Über den Kleidungsstil der vier Frauen hatte ich mich bisher immer amüsiert, da waren mal Witwe-Bolte-Schleifen im Haar, sehr häßliche Overalls, Jogginghosen und Holzfällerhemden zu bewundern. Heute schien die Band sich aber chic gemacht zu haben, dabei stach neben Emilys Kleid vor allem das Dings ins Auge, das Bassistin Jenny Lee Lindberg trug. Das Dings war ein Kleid, vielleicht ein Kaftan, es war giftgrün, weit und lang, aber nicht lang genug, um die stahlblauen Socken und die roten Turnschuhe zu verdecken. Aber das sollte es wohl auch nicht. Ein echter Hingucker! Das ist der LA-Faktor der Band, ganz ohne Extravaganz geht es wohl nicht. Aber - und das ist entscheidend - sie kann es sich leisten. Warpaint versuchen nicht, musikalische Schwächen durch Outfits (oder Skandale, bekloppte Auftritte oder was auch immer man da nehmen kann) zu übertünchen. Denn sie sind so gut, daß sie auch gerne in lustigen Tierkostümen oder hinter Schattenwänden spielen könnten, schaden würde es nicht.

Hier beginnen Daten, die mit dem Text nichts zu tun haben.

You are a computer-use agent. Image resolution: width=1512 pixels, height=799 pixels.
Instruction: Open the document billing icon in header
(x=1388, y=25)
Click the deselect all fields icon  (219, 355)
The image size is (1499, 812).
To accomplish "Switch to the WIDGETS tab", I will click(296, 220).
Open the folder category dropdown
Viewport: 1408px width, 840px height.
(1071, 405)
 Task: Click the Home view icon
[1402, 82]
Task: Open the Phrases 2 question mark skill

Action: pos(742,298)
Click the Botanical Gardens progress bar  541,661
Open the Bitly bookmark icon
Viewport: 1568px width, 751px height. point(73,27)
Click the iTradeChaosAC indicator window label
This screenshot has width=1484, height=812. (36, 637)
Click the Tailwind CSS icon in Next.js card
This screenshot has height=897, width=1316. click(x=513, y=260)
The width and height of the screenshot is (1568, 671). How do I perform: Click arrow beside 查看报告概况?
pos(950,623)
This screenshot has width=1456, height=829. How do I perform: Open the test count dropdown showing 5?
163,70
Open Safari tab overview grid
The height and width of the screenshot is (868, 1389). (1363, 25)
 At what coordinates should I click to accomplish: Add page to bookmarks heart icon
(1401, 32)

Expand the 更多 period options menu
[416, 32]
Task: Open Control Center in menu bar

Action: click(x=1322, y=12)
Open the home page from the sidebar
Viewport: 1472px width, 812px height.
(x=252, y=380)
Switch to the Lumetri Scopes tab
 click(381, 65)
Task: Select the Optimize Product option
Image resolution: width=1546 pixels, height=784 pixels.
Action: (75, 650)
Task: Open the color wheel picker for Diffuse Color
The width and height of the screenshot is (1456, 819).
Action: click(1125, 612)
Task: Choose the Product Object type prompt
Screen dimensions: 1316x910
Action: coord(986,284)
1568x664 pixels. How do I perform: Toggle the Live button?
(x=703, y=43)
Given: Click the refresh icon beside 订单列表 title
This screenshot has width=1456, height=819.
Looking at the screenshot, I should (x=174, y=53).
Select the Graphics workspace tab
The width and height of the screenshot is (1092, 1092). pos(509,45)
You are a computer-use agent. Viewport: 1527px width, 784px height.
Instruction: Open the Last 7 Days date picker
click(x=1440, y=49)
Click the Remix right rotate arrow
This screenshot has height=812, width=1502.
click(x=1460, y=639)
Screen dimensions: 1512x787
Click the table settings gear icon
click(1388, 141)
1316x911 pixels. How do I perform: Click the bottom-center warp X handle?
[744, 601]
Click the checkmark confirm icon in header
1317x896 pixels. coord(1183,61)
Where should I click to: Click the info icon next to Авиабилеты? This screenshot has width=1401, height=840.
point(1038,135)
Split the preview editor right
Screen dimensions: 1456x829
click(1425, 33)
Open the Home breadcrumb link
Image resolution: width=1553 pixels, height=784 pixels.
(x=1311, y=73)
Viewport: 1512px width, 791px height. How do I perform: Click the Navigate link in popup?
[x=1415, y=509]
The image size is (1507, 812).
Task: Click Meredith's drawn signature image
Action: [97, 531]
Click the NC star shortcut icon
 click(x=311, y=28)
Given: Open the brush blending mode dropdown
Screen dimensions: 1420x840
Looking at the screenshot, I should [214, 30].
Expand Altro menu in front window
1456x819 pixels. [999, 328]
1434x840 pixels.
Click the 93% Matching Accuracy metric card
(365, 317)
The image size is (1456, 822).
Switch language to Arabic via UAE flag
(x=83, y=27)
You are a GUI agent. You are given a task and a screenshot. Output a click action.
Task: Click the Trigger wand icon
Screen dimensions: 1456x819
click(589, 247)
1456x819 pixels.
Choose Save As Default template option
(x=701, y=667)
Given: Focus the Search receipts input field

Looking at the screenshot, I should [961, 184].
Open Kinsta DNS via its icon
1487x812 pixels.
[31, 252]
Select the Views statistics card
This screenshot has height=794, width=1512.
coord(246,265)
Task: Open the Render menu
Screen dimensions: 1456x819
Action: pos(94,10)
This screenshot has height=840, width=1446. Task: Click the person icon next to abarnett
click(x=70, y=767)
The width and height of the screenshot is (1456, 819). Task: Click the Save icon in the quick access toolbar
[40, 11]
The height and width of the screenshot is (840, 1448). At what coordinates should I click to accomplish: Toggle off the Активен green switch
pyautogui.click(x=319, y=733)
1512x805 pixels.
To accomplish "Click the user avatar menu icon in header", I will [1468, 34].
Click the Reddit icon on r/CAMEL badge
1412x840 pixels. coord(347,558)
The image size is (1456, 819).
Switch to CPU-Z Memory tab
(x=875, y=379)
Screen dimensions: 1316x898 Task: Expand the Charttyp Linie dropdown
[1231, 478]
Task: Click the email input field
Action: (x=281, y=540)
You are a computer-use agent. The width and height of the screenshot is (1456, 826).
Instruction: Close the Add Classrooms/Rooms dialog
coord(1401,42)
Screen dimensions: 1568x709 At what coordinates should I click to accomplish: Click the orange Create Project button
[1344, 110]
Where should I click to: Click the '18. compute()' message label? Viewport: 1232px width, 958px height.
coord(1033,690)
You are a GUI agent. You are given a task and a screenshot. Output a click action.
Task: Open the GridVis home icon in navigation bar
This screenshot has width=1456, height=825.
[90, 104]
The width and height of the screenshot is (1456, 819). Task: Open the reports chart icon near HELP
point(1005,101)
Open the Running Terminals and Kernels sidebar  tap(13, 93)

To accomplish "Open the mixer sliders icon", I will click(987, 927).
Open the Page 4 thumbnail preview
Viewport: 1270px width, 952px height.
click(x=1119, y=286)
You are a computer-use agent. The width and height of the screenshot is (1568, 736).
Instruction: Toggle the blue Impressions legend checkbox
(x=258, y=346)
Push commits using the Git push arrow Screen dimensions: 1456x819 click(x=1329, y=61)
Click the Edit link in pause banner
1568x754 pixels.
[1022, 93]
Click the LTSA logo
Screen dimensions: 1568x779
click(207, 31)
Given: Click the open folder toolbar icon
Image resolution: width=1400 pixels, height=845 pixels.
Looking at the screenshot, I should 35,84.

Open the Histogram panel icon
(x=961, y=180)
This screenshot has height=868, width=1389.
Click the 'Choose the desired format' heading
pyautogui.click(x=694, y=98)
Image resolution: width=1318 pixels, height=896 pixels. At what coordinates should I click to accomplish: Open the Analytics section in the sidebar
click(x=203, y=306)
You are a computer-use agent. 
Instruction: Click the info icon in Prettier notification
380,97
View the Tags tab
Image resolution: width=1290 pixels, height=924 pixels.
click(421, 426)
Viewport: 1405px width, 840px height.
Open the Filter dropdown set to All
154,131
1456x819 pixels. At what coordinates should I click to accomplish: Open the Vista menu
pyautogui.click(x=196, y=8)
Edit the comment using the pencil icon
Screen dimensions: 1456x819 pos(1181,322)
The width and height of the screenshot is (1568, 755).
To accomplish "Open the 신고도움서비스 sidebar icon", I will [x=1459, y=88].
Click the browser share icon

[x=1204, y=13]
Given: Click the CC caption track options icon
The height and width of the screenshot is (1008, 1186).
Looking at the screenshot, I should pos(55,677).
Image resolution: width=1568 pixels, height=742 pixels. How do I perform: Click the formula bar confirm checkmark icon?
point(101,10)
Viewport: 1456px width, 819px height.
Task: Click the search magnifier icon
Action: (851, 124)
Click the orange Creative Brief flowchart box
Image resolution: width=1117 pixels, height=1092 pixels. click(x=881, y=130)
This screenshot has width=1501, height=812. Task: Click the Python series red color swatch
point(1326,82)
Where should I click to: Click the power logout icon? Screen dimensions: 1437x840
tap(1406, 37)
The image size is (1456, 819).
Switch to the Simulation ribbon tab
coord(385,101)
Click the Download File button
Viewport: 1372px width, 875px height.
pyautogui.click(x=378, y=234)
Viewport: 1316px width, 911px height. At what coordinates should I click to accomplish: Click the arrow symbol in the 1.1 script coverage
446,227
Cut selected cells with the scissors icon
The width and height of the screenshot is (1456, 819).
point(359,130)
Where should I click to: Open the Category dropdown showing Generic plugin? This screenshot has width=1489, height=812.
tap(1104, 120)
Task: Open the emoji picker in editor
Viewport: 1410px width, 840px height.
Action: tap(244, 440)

Und wie gut sie sind, sollte gestern wieder klargeworden sein. Auch wenn man objektiver als ich ist. Die Stücke der Band leben von sagenhaften Melodien, die immer wieder Brüche, Tempowechsel durchlaufen. Immer wieder scheint es, als ginge ein Lied in das nächste über, weil sich die Richtung des Stücks geändert hat. Opfer der Tempowechsel wurden einmal die plötzlich aufkommenden Mitklatscher. Neben uns stand einer, der dabei so weit ausholte, daß der Ordner am Bühnenrand ihn sogar wegschubsten mußte, um keine Ohrfeigen zu bekommen. Das nervige Mitklatschen war aber schnell vorbei, als der Rhythmus sich plötzlich änderte und keiner mehr mitkam!
Am deutlichsten wurde die Komplexität der Melodien bei der zweiten Zugabe Beetles. Da sang erst die links stehende Gitarristin Theresa Wayman, irgendwann nach einem Bruch setzte dann Emily ein, später sang Theresa weiter. Das Lied war gut 15 Minuten lang und endete in einem Postrockgewitter, das keinen Vergleich mit Größen des Genres scheuen muß. Ein Freund kommentierte das mit "die letzten fünf Minuten waren besser als das ganze Mogwai Konzert in der Live Music Hall!"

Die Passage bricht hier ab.